Sunday, March 8, 2015

Plain Old-Fashioned Exercise

I have pretty much avoided exercise much of my life. My family and friends joke with me when I would accompany them on a random hike or walk, calling it my "quarterly exercise". I danced as a kid, for about 5/6 years. It was enjoyable but I never really considered it exercise and I wasn't at all sporty. However, I am well aware of the multiple benefits of exercise as a main component of good self-care.

Exercise is great for emotional stress relief and is obviously good for physical health. It can be a particularly important component for trauma recovery by helping the person reconnect their mental and physical selves, which are often split apart as a way of coping with the traumatic event. In addition, regular exercise leads to personal feelings of strength and confidence, which can be an important component of trauma recovery by allowing the person to feel strong and better able to defend themselves in the future if needed. Or as a way to "take the power back"...literally.

Recently, I have been making a concerted and consistent effort to practice what I preach by getting fairly regular exercise, about 2-4 times per week. It has taken me awhile to find the right schedule and regimen, but I have made it happen for about 3 months now. I'm at the point where it's something I look forward to, a time where I can funnel my frustrations and stressors out of my body, a time for my to think and focus only on myself and my health. It's become an enjoyable experience! My exercise choices are yoga and zumba. I use the zumba to dance off my annoyances and negative emotions and the yoga to provide me with grounding, focus, and acceptance. I think a lot while I exercise and try to use the time specifically to "work things out". It's been so great and I am so happy to support my clients as they try to strengthen their relationship with exercise:)

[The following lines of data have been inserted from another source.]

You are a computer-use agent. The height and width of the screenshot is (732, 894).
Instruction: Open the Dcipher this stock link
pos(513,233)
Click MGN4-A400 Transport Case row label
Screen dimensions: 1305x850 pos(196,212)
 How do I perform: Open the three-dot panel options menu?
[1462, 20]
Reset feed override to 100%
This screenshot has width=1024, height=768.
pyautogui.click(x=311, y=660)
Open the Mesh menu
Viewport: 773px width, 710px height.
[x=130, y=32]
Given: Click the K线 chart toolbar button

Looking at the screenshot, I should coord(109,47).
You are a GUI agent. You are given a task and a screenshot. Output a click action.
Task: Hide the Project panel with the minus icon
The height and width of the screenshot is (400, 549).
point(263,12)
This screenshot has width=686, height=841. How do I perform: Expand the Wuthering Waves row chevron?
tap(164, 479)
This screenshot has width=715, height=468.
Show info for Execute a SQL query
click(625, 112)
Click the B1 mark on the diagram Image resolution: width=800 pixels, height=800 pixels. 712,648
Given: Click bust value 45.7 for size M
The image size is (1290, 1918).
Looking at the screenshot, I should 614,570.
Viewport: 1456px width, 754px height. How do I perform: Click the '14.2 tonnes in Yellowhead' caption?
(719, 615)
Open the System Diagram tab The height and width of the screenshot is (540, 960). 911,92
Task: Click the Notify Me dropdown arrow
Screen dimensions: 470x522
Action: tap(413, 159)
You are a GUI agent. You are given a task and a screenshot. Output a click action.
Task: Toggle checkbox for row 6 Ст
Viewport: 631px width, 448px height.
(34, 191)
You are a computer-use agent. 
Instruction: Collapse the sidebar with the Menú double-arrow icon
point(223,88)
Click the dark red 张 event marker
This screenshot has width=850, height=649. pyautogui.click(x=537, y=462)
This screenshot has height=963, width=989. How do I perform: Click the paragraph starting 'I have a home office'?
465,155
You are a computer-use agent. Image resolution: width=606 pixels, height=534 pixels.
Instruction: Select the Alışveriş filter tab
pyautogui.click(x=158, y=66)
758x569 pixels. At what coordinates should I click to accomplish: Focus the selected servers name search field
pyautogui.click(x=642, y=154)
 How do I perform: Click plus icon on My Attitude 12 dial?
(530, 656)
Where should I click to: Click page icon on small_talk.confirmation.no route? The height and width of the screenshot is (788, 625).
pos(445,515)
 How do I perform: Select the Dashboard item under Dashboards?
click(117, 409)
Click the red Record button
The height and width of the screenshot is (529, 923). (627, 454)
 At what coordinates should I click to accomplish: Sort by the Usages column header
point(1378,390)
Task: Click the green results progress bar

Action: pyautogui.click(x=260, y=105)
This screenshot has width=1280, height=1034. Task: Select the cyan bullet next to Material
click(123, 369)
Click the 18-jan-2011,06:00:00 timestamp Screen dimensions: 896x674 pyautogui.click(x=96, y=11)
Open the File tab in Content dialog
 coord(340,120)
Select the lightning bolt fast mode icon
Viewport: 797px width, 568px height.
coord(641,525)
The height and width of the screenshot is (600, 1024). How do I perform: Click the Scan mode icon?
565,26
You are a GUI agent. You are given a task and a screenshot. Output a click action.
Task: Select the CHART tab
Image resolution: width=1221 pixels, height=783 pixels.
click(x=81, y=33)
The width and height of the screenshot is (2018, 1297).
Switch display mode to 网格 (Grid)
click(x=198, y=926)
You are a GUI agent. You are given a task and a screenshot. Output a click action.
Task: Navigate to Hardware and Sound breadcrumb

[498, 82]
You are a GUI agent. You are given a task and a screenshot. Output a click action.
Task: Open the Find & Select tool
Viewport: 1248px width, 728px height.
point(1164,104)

A few tips to help make exercise a part of your life:

  • Start with something you enjoy and you will be more likely to stick to it. Everyone has their own "fitness personality". Find out yours here!
  • Make it fit with your schedule. My husband and I had to have many conversations about how we could make time for exercise along with work, childcare, family activities, etc. It took a lot of trial and error before we came up with a consistent routine. 
  • Figure out what your barriers are and eliminate them. Work out at home if gym cost is prohibitive. Go to the gym if you need to be somewhere out of your home to make it happen. Join a running club if others will motivate you. Take a class if you like to just show up and get your workout done. Start running if you like to get your exercise in solitude. 
  • Have easy to reach goals and move up from there. If you're just starting out, aim for just once a week. When that becomes manageable, add a day. You're less likely to quit if your initial goals are attainable. 
  • Try to get natural exercise when you can. Park far away at stores, walk places nearby if you can, take the stairs rather than an elevator, etc.
  • If you fall out of routine, start over.
Many of my recent posts have been focused on way to take care of yourself that are amazing and so helpful, but can be costly. Exercise can be free and the benefits have been proven by science and health researchers. Clients with any type of trauma history will find the results even more helpful. Regular exercise is a necessary component of self care and I strongly encourage everyone to find as much or as little of it as they can.